Por ocasião da Primeira Guerra Mundial, Edmundo Bittencourt
dirigiu o Correio da Manhã para uma posição simpática à Alemanha,
o que contrastaria com a anglofilia que iria predominar a partir de 1929.
Em 1919, o jornal apoiou mais uma vez Rui Barbosa à
presidência, combatendo a candidatura de Epitácio Pessoa. Diante da vitória
deste último, o Correio capitaneou a oposição a seu governo.
Durante
a campanha da Reação Republicana, que, no momento da sucessão de Epitácio
Pessoa, promoveu a candidatura de Nilo Peçanha em oposição a Artur Bernardes, o
Correio da Manhã colocou-se ao lado do primeiro, declarando-se
decididamente antibernardista. O Correio foi também o órgão que em
outubro de 1921 publicou a série de “cartas falsas” supostamente dirigidas por
Artur Bernardes ao senador Raul Soares, nas quais era questionada a integridade
moral das forças armadas.
A primeira carta publicada pelo Correio da Manhã referia-se
a Hermes da Fonseca como um “sargentão sem compostura”, e terminava conclamando
Raul Soares a subornar os militares para conseguir adesões: “A situação não
admite contemporizações. Os que forem venais, que é quase a totalidade,
compre-os com todos os seus bordados e galões.” As cartas chegaram ao Correio
da Manhã através do senador antibernardista Irineu Machado, que pôs o
redator político Mário Rodrigues em contato com o detentor dos documentos
Oldemar Lacerda. Ao longo das diligências que se estabeleceram no sentido de
comprovar ou refutar a autenticidade das cartas, o Correio da Manhã insistiu
com veemência em sua veracidade. Por fim, Oldemar Lacerda confessou tê-las
falsificado.
Por ocasião do levante dos 18 do Forte, ocorrido em 5 de
julho de 1922, Edmundo Bittencourt foi preso devido à sua posição
antibernardista durante a campanha sucessória. Em sua ausência, o jornal foi
dirigido por Mário Rodrigues, que acusou o presidente Epitácio Pessoa de
favorecer os exportadores de açúcar, levantando medidas restritivas que haviam
sido impostas anteriormente pelo próprio governo. Epitácio Pessoa teria sido
subornado com um colar dado a sua mulher. Por suas acusações, Mário Rodrigues
foi condenado a um ano de prisão. Com o falecimento de Leão Veloso Filho em
1923, o senador alagoano Pedro da Costa Rego tornou-se redator chefe do Correio
da Manhã.
O Correio da Manhã foi um dos poucos jornais a
demonstrar simpatia pelos rebeldes das revoluções de 1922 e 1924. Em agosto de
1924, o jornal teve sua circulação suspensa a pretexto de estar imprimindo em
suas oficinas o folheto clandestino denominado Cinco de Julho, que
supostamente divulgaria as propostas tenentistas. O Correio da Manhã só voltou
a circular em maio de 1925. Sob o governo de Washington Luís, no momento da
aprovação da Lei de Imprensa pelo Senado (1927), o jornal, ainda o grande orgão
da oposição, publicou em manchete o artigo “Lei infame, lei celerada”.

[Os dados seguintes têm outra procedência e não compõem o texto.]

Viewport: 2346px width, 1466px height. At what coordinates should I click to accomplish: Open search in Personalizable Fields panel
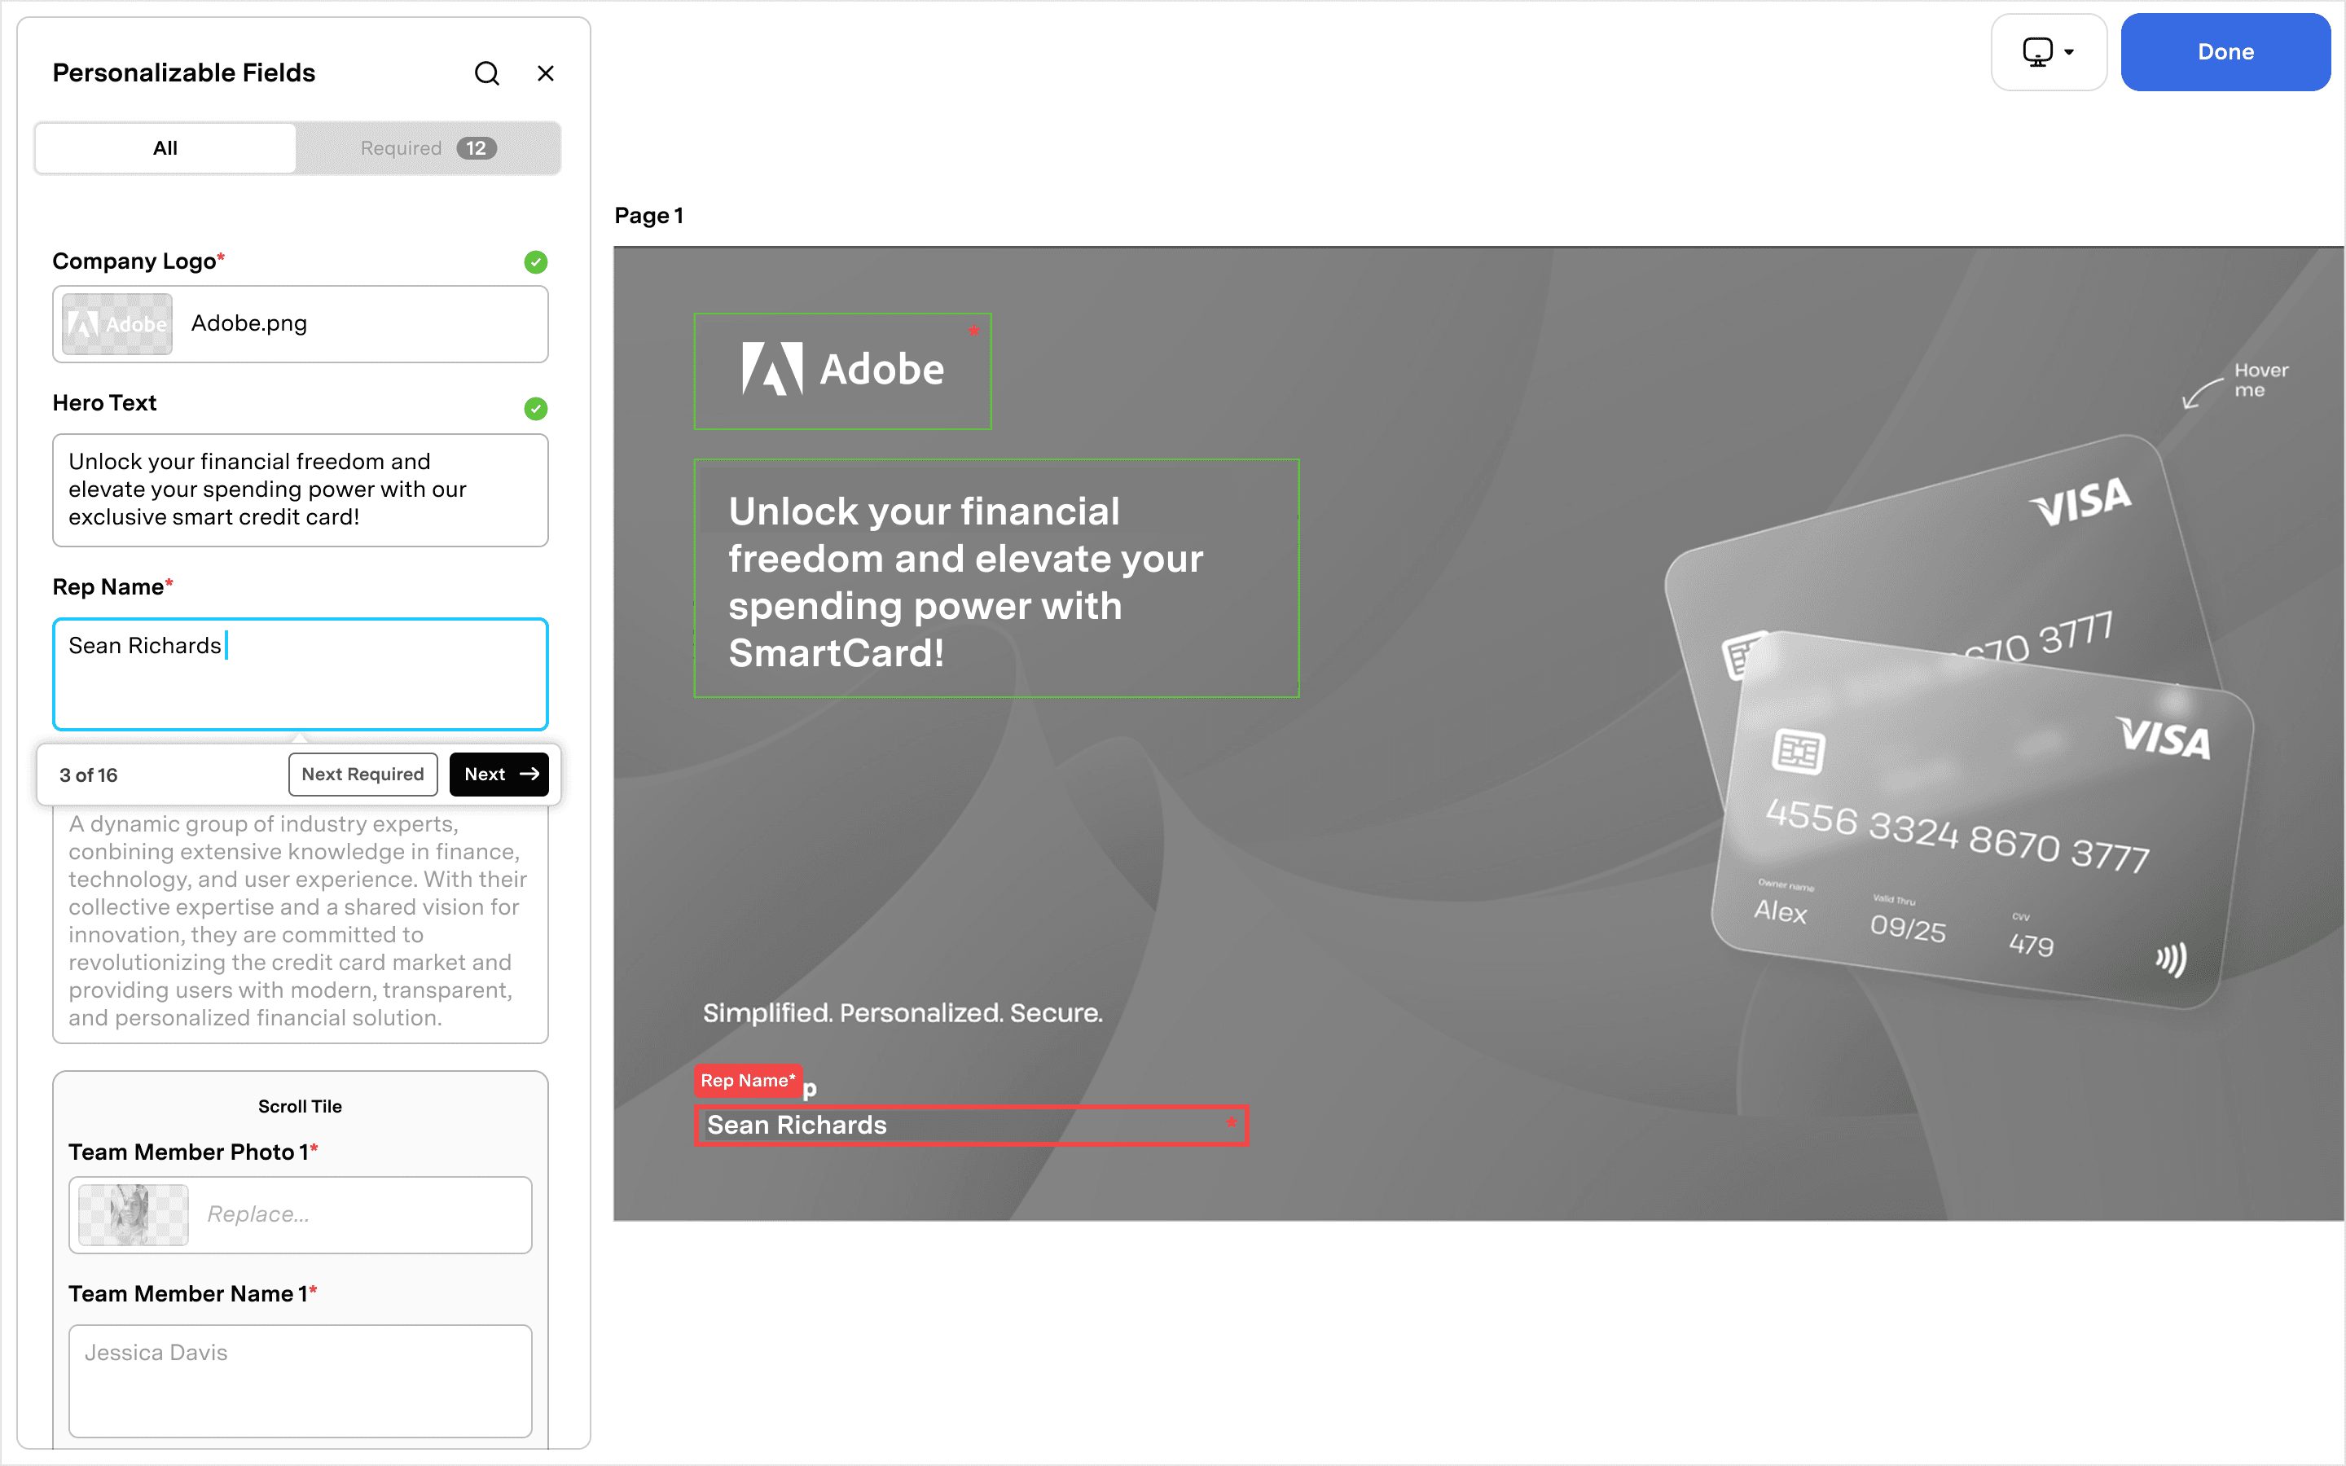click(x=487, y=74)
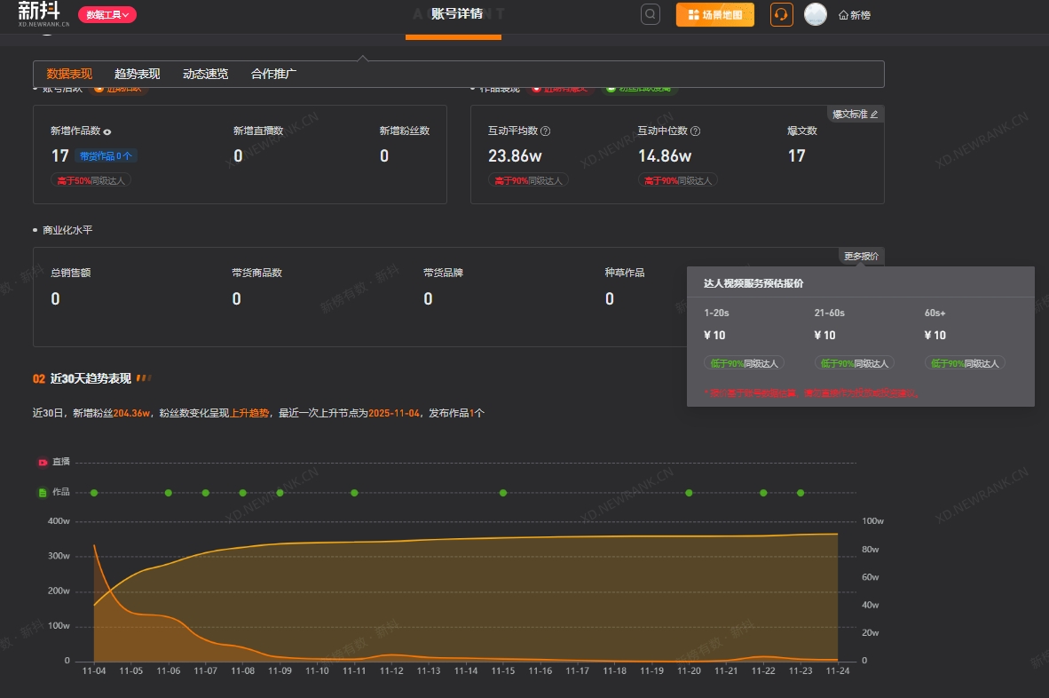
Task: Click the user avatar in top bar
Action: point(815,14)
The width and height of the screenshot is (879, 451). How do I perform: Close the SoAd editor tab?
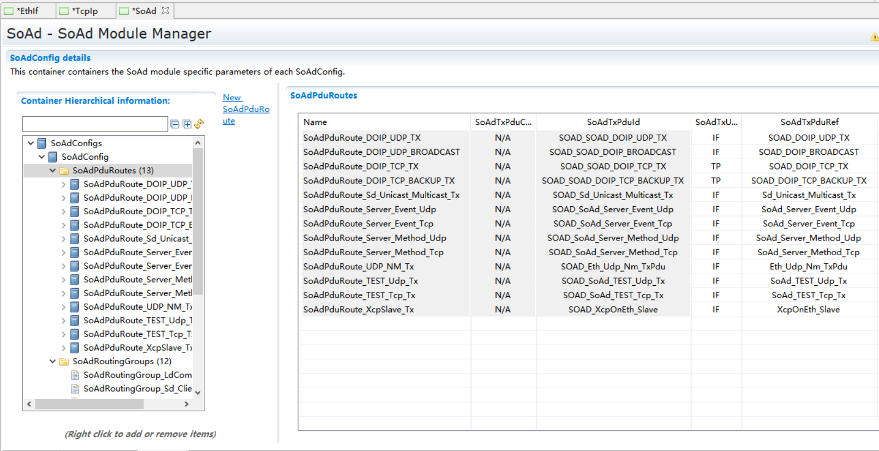point(165,10)
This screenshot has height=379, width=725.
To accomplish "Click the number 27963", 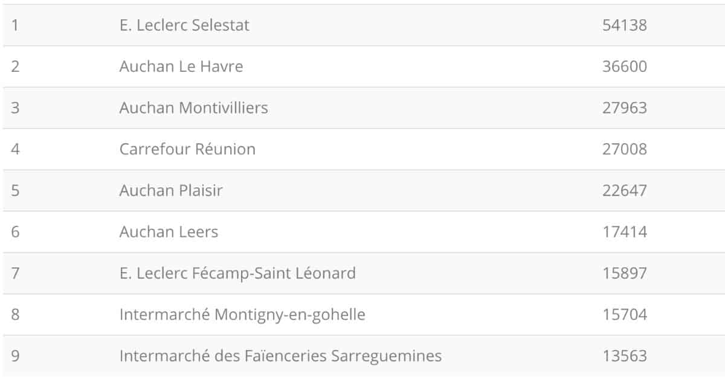I will (x=625, y=108).
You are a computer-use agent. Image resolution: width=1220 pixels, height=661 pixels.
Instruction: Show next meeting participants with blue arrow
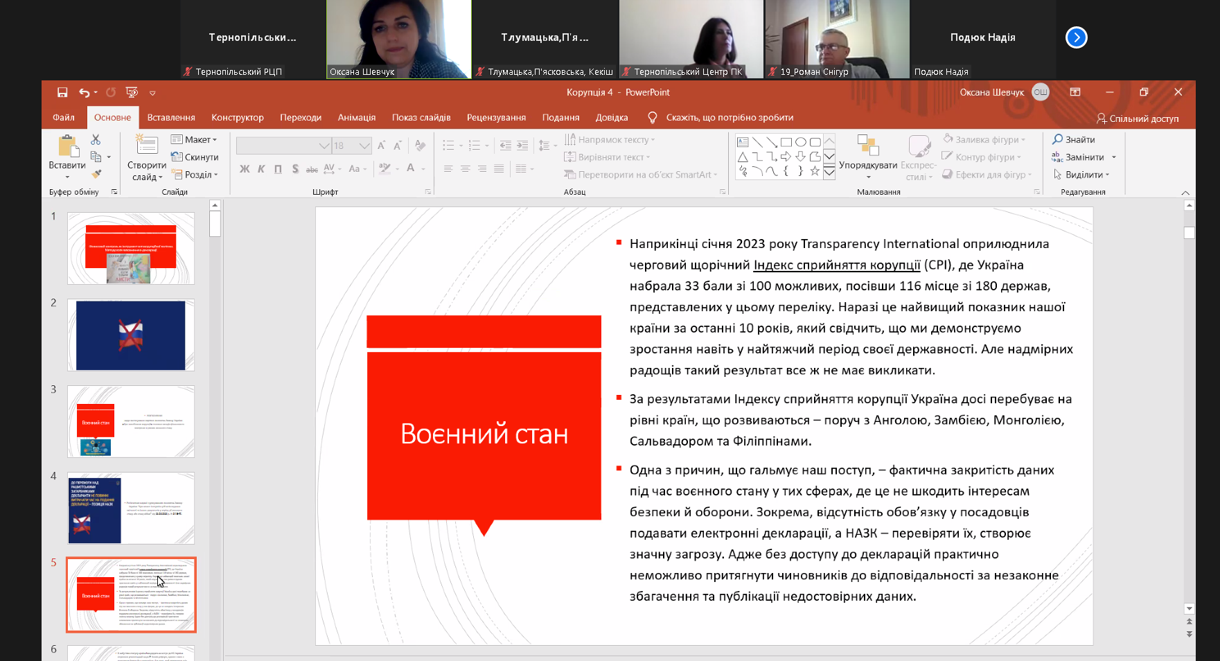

A Aliança Liberal e a Revolução de 1930
Em
março de 1929, quando se iniciava a campanha de sucessão de Washington Luís,
Edmundo Bittencourt transmitiu a direção do Correio da Manhã a seu filho
Paulo Bittencourt.
Apoiando
a articulação entre os estados de Minas Gerais, Rio Grande do Sul e Paraíba,
que resultou na formação da Aliança Liberal, o jornal defendeu o candidato
aliancista Getúlio Vargas contra o candidato oficial Júlio Prestes.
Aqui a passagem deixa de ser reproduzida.